# WRITTEN REQUEST
Reproduce the records word for word, starting at the line that contains "Image resolution: width=503, height=2576." and ending at the line that contains "代表者ページ (270, 306)".

# SUPPLIED RECORDS
--------
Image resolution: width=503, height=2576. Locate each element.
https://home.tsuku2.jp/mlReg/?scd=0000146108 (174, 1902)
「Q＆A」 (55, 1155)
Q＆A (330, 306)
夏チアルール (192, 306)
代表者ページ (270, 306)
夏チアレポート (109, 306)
--------
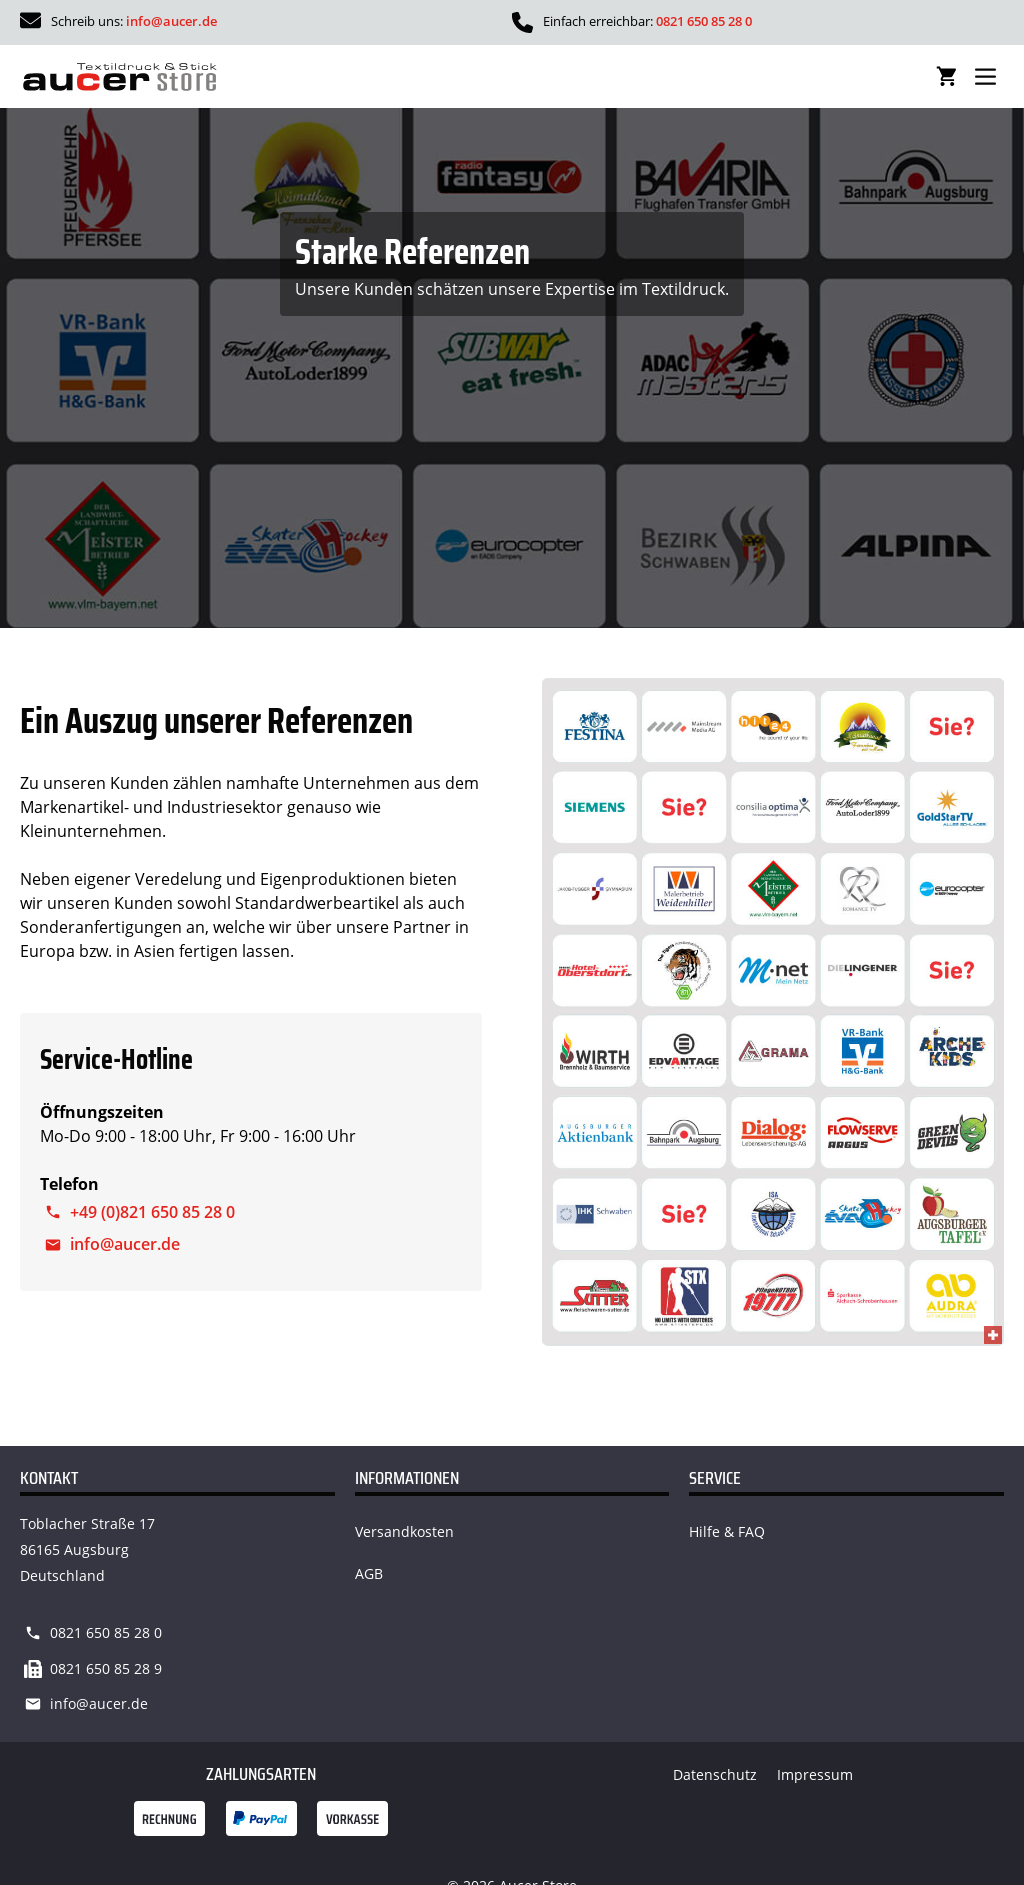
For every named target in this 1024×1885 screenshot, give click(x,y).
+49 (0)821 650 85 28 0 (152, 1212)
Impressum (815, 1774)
--------
# OUTPUT
Image resolution: width=503, height=2576. Locate each element.
https://home.tsuku2.jp/mlReg/?scd=0000146108 (174, 1902)
「Q＆A」 (55, 1155)
Q＆A (330, 306)
夏チアルール (192, 306)
代表者ページ (270, 306)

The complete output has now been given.